Koh Lantah contre Survivor

On s’ennuie ferme parfois en regardant Koh Lanta : le parcours d’obstacles, le radeau, la dégustation de vers, le cochon pendu, la boue, les poteaux… Les saisons s’enchaînent, et les épreuves restent en grande partie les mêmes. Les candidats actuels sont même tellement habitués à les regarder à la télévision qu’ils les connaissent par cœur  : ils les devinent à l’avance, et savent comment les surmonter. Ils s’entraînent avant de partir, et à l’approche de l’épreuve des radeaux, une équipe s’est limitée à dire "bon ben on fait le radeau de Freddy", sans chercher davantage, sûr de la réussite de cette solution. La production essaye d’apporter des surprises à doses homéopathiques, comme les changements de composition des équipes en cours de route, mais il y a quand même bien des moments mollassons. 

Si Koh Lanta est le meilleur programme français de télé réalité, il est encore loin de son modèle, l’émission américaine Survivor. Actuellement, ils en sont à la 21ème saison, et continue d’être la reine des audiences dans une concurrence bien plus sévère. On en comprend les raisons en regardant le programme. 

D’abord, les épisodes sont bien plus courts, et forcément, cela donne plus de rythme. Au lieu de passer 1h20 pour deux épreuves et une éliminations, cela se passe en 42 minutes. Du coup, on passe moins de temps sur certains aspects "survie" qui, au fil des saisons, deviennent répétitifs : voir quelqu’un ronchonner à cause de la faim a un intérêt télévisuel limité au bout d’un moment. Les épreuves restent une part intégrante du programme, ainsi que le conseil. Par contre, la partie qui domine largement l’émission est celle des intéractions entre les aventuriers, et généralement ces intéractions sont le "jeu" en lui-même. 

En effet, depuis la première émission de la première saison, la stratégie est reine dans Survivor. Dans Koh Lanta, elle est souvent vilipendée pour son côté immoral, mais c’est passer à côté de toute une dimension du programme. Dans la troisième saison de Koh Lanta, l’aventurier Moussa n’avait pas hésité à recourir à des éléments stratégiques pour durer le plus longtemps possible dans un contexte défavorable. Aux Etats-Unis, c’est constant. Les alliances se font dès le premier jour de l’aventure, et il n’est pas rare que certains candidats cultivent plusieurs alliances différentes pour se laisser des portes ouvertes. Au fur et à mesure des années, les candidats apprennent de leurs prédécesseurs, et apportent leurs propres contributions à cet art consommé. Les nouvelles saisons apportent chacune de nouveaux génies en matière de stratégie. Les saisons all-stars ramenant les meilleurs anciens candidats sont ni plus ni moins que des chocs de titans. Au muscle nécessaire pour les épreuves, s’ajoute l’intelligence nécessaire pour survivre aux autres. Voilà un vrai milieu hostile.

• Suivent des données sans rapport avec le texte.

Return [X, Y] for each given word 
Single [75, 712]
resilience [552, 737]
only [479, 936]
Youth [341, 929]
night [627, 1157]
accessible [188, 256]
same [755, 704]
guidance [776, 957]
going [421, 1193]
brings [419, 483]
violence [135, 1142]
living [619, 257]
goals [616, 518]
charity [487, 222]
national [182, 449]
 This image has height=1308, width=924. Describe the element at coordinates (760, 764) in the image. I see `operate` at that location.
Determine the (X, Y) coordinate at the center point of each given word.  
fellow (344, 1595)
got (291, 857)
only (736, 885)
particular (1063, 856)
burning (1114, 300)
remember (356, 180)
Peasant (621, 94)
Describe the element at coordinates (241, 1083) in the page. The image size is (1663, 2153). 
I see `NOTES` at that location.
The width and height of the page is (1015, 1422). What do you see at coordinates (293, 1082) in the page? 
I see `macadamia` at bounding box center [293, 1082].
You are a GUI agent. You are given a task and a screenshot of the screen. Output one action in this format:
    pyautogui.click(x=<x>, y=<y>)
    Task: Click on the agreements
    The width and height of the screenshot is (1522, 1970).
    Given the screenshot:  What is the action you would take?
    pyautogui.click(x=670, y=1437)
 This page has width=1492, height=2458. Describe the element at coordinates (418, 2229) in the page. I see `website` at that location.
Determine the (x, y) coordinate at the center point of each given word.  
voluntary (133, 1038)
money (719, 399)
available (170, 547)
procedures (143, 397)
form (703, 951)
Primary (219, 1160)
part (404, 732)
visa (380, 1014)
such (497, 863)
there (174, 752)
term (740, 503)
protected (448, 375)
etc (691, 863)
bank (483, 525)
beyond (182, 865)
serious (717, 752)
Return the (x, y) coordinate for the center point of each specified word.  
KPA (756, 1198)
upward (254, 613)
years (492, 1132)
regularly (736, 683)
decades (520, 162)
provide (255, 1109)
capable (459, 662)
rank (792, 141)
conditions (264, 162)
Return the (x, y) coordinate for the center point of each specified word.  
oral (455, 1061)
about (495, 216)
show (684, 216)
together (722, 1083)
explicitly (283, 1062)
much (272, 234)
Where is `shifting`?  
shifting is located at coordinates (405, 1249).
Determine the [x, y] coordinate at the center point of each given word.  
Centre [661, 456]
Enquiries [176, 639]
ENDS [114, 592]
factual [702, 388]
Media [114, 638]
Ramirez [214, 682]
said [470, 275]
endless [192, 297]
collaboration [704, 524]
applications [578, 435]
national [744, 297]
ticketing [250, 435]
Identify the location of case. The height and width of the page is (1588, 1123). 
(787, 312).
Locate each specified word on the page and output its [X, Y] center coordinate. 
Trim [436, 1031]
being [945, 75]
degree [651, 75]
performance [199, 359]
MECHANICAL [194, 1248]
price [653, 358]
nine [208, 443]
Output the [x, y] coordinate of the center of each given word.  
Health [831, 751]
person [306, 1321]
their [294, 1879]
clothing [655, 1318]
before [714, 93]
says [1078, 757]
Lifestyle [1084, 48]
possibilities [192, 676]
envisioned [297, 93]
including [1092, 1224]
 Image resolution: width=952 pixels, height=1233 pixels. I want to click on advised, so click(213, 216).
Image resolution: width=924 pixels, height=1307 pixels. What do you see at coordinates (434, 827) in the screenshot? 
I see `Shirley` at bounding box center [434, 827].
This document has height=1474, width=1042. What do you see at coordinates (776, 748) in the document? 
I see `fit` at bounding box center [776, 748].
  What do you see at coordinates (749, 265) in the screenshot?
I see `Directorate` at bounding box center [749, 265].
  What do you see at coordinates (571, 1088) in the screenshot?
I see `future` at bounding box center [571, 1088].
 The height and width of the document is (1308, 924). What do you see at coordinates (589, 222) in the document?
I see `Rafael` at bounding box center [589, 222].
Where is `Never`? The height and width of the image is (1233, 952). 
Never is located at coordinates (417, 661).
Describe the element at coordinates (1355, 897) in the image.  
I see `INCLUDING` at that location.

Les producteurs américains ont eux-mêmes accompagné ce mouvement, en préparant de multiples rebondissements à chaque nouvelle saison. Par exemple, l’une des innovations introduites est la présence de totems d’immunité individuelle cachés soit sur des îles désertes, ou bien sur le camp même. Cela permet à l’aventurier qui la découvre de se préserver d’une élimination, après le vote, mais avant le dépouillement. L’objectif est alors de cacher cet atout pour prendre ses adversaires à revers. 

Les épreuves quant à elles, sont souvent plus ambitieuses que leurs équivalentes françaises. Grandes et colorées, on sent qu’il y a un certain budget pour des infrastructures constamment renouvelées. Les règles sont plus dures : un aventurier éliminé ne reviendra jamais sur le camp, même en cas de blessure d’un candidat par la suite. Et bien évidemment, le casting révèle à chaque fois de vraies personnalités, entre d’authentiques héros, et les manipulateurs les plus incroyables. 

Au final, il n’est pas question de plaquer tous les éléments du Survivor américain sur le Koh Lanta français, alors que la culture n’est pas la même. Mais un peu plus de changements et d’ambition ne feraient pas de mal au programme français, et accepter que la stratégie fasse partie intégrante du jeu le rendrait plus intéressant.